YOUR GOAL: Retype, word for word, every line of the records below starting at the one that contains "Държавен вестник (775, 110)" and ending at the one that contains "Наредба № Н-3"; include both of those lines and nothing more.

INFORMATION SUPPLIED:
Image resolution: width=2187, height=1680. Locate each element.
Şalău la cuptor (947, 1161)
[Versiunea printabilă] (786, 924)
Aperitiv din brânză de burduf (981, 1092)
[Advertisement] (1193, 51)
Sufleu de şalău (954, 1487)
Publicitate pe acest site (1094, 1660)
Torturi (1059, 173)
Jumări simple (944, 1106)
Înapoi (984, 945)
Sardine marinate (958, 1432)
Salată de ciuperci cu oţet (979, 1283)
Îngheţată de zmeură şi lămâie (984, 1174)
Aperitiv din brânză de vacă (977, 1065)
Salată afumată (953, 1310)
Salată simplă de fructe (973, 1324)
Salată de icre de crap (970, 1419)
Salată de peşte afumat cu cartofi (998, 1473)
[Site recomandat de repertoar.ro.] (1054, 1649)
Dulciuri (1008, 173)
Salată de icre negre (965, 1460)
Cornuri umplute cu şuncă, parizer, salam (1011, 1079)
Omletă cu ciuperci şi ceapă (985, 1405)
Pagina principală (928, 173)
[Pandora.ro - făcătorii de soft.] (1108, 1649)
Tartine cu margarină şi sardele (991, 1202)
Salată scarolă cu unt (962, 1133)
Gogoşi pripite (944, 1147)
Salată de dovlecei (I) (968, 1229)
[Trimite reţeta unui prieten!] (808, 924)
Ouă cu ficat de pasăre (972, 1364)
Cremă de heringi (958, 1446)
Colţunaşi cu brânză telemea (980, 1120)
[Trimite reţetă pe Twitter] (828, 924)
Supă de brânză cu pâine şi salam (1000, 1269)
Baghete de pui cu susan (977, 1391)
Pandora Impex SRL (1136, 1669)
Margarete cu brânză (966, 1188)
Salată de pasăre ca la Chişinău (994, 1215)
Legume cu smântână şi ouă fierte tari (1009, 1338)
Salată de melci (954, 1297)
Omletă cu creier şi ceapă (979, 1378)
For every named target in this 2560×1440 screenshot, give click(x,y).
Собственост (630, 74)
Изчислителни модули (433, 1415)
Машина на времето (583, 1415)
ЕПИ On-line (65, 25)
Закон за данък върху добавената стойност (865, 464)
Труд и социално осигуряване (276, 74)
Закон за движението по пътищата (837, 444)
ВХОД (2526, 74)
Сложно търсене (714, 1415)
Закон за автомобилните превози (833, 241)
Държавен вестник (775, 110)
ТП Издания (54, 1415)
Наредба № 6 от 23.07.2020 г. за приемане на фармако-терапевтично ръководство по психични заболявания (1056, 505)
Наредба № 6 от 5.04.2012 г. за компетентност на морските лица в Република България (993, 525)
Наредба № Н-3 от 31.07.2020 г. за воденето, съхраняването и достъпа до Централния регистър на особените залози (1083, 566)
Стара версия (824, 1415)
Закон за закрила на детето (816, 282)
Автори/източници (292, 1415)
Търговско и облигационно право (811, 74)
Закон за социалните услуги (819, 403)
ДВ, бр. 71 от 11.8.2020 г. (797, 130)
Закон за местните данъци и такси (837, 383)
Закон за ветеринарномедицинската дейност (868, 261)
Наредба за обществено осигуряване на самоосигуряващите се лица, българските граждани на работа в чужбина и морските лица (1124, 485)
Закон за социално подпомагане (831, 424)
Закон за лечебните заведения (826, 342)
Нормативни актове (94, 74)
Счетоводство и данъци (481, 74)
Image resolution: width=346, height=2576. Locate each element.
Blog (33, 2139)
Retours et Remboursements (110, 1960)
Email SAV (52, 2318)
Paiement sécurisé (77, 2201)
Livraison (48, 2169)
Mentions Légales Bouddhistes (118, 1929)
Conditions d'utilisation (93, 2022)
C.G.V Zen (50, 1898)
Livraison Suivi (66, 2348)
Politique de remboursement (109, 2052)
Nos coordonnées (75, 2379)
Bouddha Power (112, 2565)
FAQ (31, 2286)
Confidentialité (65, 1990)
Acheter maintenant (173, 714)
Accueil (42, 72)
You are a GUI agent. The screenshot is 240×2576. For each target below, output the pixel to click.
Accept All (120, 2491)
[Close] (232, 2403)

REPLY:
Държавен вестник (775, 110)
ТП Издания (54, 1415)
Наредба № 6 от 23.07.2020 г. за приемане на фармако-терапевтично ръководство по психични заболявания (1056, 505)
Наредба № 6 от 5.04.2012 г. за компетентност на морските лица в Република България (993, 525)
Наредба № Н-3 от 31.07.2020 г. за воденето, съхраняването и достъпа до Централния регистър на особените залози (1083, 566)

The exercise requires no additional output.